Cette question de la dualité de l'être taraude l'art et la psychologie depuis toujours. Pourquoi avoir choisi un angle ouvertement fantastique pour en parler ?
T. Le Boucher : C'est l'intrusion de ce surnaturel, qui agit comme un système rationnel au sein de sa propre réalité, qui est le point de départ de l'histoire. Une fois admis par le lecteur, il permet de bouleverser le quotidien du protagoniste et d'aborder plusieurs thèmes qui n'auraient pas pu être explorés avec un dédoublement réaliste. D'ailleurs, les personnages émettent plusieurs hypothèses qui tentent de déflorer ce surnaturel sans jamais avoir la certitude d'avoir trouvé la réponse.
Par quels outils de mise en scène parvenez-vous à instaurer le dialogue entre ces deux personnalités qui partagent le même corps ?
T. Le Boucher : Comme le point de vue de l'histoire se concentre sur le premier Lubin, l'Autre n'est jamais présent physiquement dans les scènes. On ne perçoit que des traces. Ils réussissent alors principalement à communiquer par vidéo interposée. C'est grâce à l'ellipse qu'un dialogue s'installe entre eux.
En effet, l'essentiel de la vie de Lubin, vécue par son double, nous est racontée horschamp. Pourquoi avoir décidé de ne garder que le point de vue du Lubin initial ? Peut-on y voir une mise en abyme de la bande dessinée comme art de l'ellipse ?
T. Le Boucher : Je favorise en général les récits à point de vue diégétique*. En suivant seulement le premier Lubin dans cette histoire, il est plus facile pour le lecteur de vivre l'intrigue à ses côtés. Je voulais que la présence de l'autre Lubin plane sur tout le récit sans jamais y être présent physiquement, d'où une utilisation importante du hors champ.
Il ne s'agit pas d'une mise en abyme de la bande dessinée mais plutôt d'un dialogue des outils narratifs avec leur médium. Je crois qu'il y a deux niveaux d'ellipses dans le récit. Une ellipse classique liée à la narration et le choix des scènes montrées, qui induit que Lubin a évolué entre deux cases ; et une deuxième qui n'est connue ni par le lecteur ni par Lubin, avant chaque réveil.
Lubin s'évapore progressivement au profit d'un double plus sérieux et plus « utile » à la société. Est-ce votre manière de nous mettre en garde contre le conformisme ?
T. Le Boucher : J'ai volontairement laissé plusieurs possibilités d'interprétations métaphoriques de l'histoire. L'une d'elle veut que les deux Lubin soient une dualité spirituelle au sein d'une seule entité. Celle-ci laisse faner ses rêves au profit d'obligations professionnelles, abandonnant progressivement toute ambition. Elle pourra les retrouver au moment de la retraite car elle récupère du « temps », élément central de l'histoire.

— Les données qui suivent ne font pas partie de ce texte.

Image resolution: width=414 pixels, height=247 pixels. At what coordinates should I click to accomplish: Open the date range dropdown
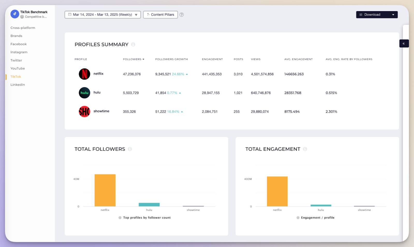pyautogui.click(x=136, y=15)
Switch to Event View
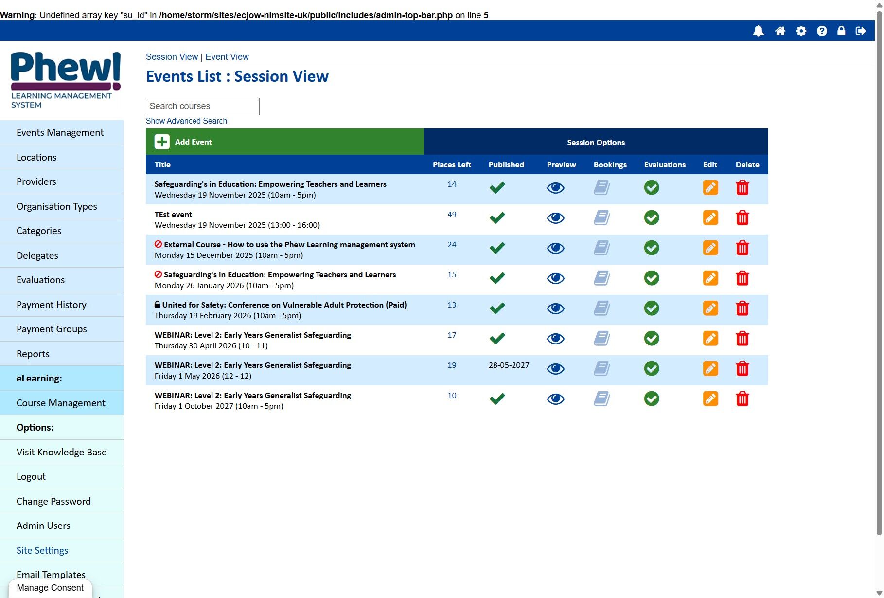Viewport: 884px width, 598px height. coord(227,57)
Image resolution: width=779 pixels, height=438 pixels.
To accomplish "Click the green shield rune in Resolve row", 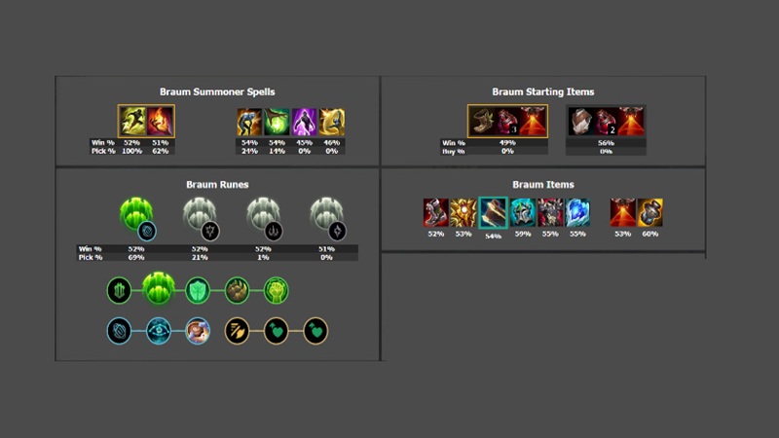I will (x=198, y=290).
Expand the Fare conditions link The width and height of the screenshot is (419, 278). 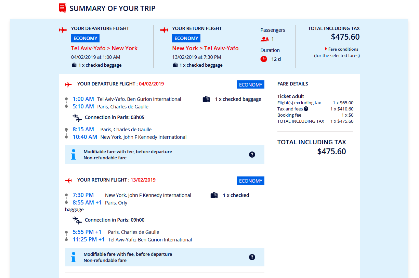(x=341, y=49)
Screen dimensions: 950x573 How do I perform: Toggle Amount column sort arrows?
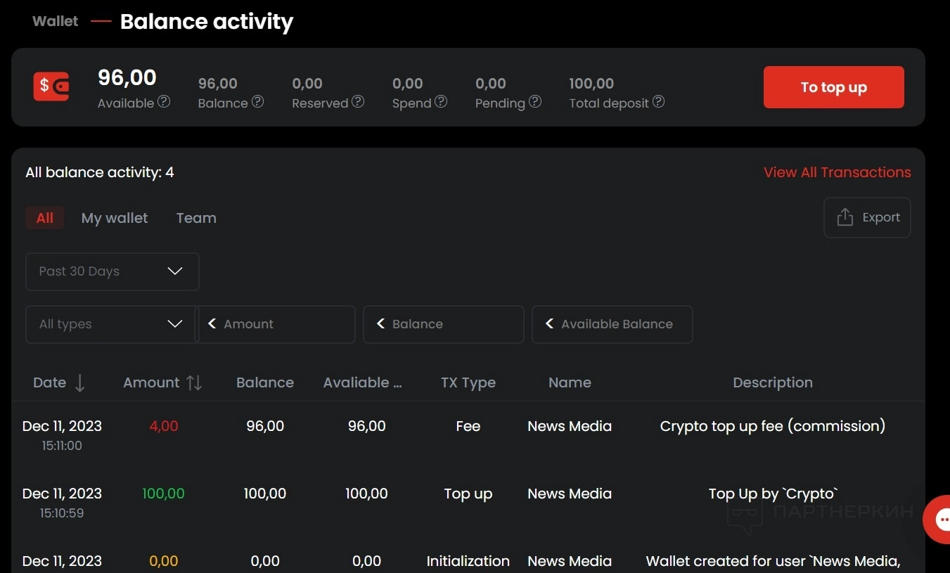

C'est aussi une manière de parler de cette transition délicate après les études où l'on quitte définitivement l'adolescence. J'ai vu beaucoup de personnes autour de moi travailler dans des domaines complètement différents de leurs études initiales contre leur volonté. On se retrouve confronté à un système entier qui hiérarchise les individus au nom du travail. La pression sociale et l'argent sont des éléments culpabilisateurs. Il est important de questionner ce conformisme, d'autant plus devant les évolutions profondes qui tendent à se mettre en place dans le futur.
Comment Lubin parvient-il à trouver un sens à cette existence absurde, vécue par intermittence ?
T. Le Boucher : Lubin est un héros hédoniste. J'ai travaillé sa personnalité pour qu'elle ne s'érode pas au cours des événements. Ainsi, le sens de son existence disparait mais il reste fidèle aux grandes lignes directrices de sa vie. Ce qui est tragique, c'est que son insouciance mène également à sa disparition. C'est par la fuite et le refus d'affronter ses problèmes que ceux-ci s'installent durablement.
Le récit s'étale sur une vie entière, ce qui ajoute à son côté vertigineux. Que vous offre une telle temporalité et, à l'inverse, à quelles problématiques vous confronte-t-elle ?
T. Le Boucher : La gestion du temps est très importante dans cette histoire. Lors de l'écriture, il était difficile de sélectionner les séquences tant il y a à dire sur la vie d'une personne, mais au final on est obligé de trancher. Il faut travailler les scènes afin qu'elles donnent des indices sur les nombreuses ellipses. D'ailleurs, j'ai utilisé le découpage pour créer une sensation. Au début du récit, Lubin a le temps. Les cases sont moins nombreuses et prennent plus d'espace dans la page. Ensuite, plus l'histoire avance, plus la narration se densifie. Il y a plus de cases par pages et les scènes deviennent de plus en plus elliptiques, ce qui favorise une sensation d'accélération du temps et de perte de contrôle du héros.
Vous mettez en scène des personnages non archétypaux, tant par leur physique que par leurs comportements. Est-ce un choix délibéré ?
T. Le Boucher : Je crois qu'en tant qu'auteur, on a une responsabilité sur les images que l'on véhicule car cela peut durablement s'implanter dans la culture. Il est important de questionner nos systématismes et de présenter une pluralité de modèles. Je trouve que les personnages en deviennent plus intéressants. Cela peut aussi servir la narration. Par exemple, Lubin se standardise à partir du moment où il se coupe les cheveux, ce qui donne des indices sur sa deuxième personnalité.
On dit que les auteurs se projettent sur leurs personnages. Quel Lubin êtes-vous ?
T. Le Boucher : Je suis beaucoup plus proche du Lubin qui est au centre de la narration, en de nombreux points. Mais en réalité, il est facile de retrouver des similitudes avec d'autres personnages. On réutilise forcément notre quotidien pour insuffler au récit des petites singularités. Quelles sont vos influences/références en bande dessinée, en art en général ? T. Le Boucher : J'ai des influences variées en bande dessinée mais je crois que les plus importantes viennent du manga. Osamu Tezuka, Naoki Urasawa, Yoshihiro Togashi, Junji Ito, etc. C'est avant tout le rythme de la narration qui me plait. On peut étirer ou rétracter le temps d'une action plus facilement et les scènes sont moins elliptiques que dans le standard franco-belge (48 pages/cartonné/couleurs). C'est pour ça que j'apprécie particulièrement le format « roman graphique » qui laisse une certaine souplesse dans la mise en scène. Comme je suis passionné de cinéma, j'en tire de grandes influences, tant sur les cadrages que sur les thématiques et la construction scénaristique.